Finally, we can generate the responses using vllm with the prompts we just formatted. We are going to generate 5 responses per prompt:

import torch
import random
import numpy as np
from vllm import SamplingParams

def set_seed(seed=5775709):
    random.seed(seed)
    np.random.seed(seed)
    torch.manual_seed(seed)
    torch.cuda.manual_seed_all(seed)

for p in range(5):
    set_seed(p * 50)
    sampling_params = SamplingParams(
        temperature=0.8,
        top_p=0.9,
        max_tokens=2048,
        seed=p * 50,
    )
    response = llm.generate(prompts, sampling_params)
    output = list(map(lambda x: x.outputs[0].text, response))
    dataset = dataset.add_column(f"response_{p}", output)

temperature=0.8, top_p=0.9 are common settings to control diversity in generation.
set_seed is used to ensure reproducibility and sets a different seed for each response.
llm.generate generates the response, and the results are added to the dataset with dataset.add_column.

You could run the complete scipt with:

python ./src/ultrafeedback_largebatch/generate.py --world_size NUM_GPU --output_repo OUTPUT_REPO

Part 2: Reward Model Inference

In this part, we will calculate reward scores for the responses generated in Part 1. The complete code for this part is available here.

Activate the rebel environment:

conda activate rebel

To begin, we'll initialize the Armo reward model pipeline. This reward model is a fine-tuned sequence classification model that assigns a scalar reward score to a given dialogue based on its quality.

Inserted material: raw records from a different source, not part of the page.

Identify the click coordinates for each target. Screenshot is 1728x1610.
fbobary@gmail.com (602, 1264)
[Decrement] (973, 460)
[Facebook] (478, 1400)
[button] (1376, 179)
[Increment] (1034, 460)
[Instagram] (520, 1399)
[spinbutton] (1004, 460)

The implementation is as follows:

import torch
from transformers import AutoModelForSequenceClassification, AutoTokenizer
from typing import Dict, List

class ArmoRMPipeline:
    def __init__(self, model_id, device_map="cuda", torch_dtype=torch.bfloat16, truncation=True, trust_remote_code=False, max_length=4096):
        self.model = AutoModelForSequenceClassification.from_pretrained(
            model_id,
            device_map=device_map,
            trust_remote_code=trust_remote_code,
            torch_dtype=torch_dtype,
        )
        self.tokenizer = AutoTokenizer.from_pretrained(
            model_id,
            use_fast=True,
        )
        self.truncation = truncation
        self.device = self.model.device
        self.max_length = max_length

    def __call__(self, messages: List[Dict[str, str]]) -> Dict[str, float]:
        input_ids = self.tokenizer.apply_chat_template(
            messages,
            return_tensors="pt",
            padding=True,
            truncation=self.truncation,
            max_length=self.max_length,
        ).to(self.device)
        with torch.no_grad():
            output = self.model(input_ids)
            score = output.score.float().item()
        return score

rm = ArmoRMPipeline("RLHFlow/ArmoRM-Llama3-8B-v0.1", trust_remote_code=True)

Now, we could gather the reward scores:

def get_message(instruction, response):
    return [{"role": "user", "content": instruction}, {"role": "assistant", "content": response}]

rewards = {}
for i in range(5):
    rewards[f"response_{i}_reward"] = []
    for row in dataset:
        reward = rm(get_message(row['prompt'], row[f'response_{i}']))
        rewards[f"response_{i}_reward"].append(reward)
for k, v in rewards.items():
    dataset = dataset.add_column(k, v)

get_message formats the user prompt and assistant response into a list of dictionaries.
rm computes a reward score for each response in the dataset.

You could run the complete scipt with:

python ./src/ultrafeedback_largebatch/rank.py --input_repo INPUT_REPO

INPUT_REPO is the saved repo from Part 1 that contains the generated responses.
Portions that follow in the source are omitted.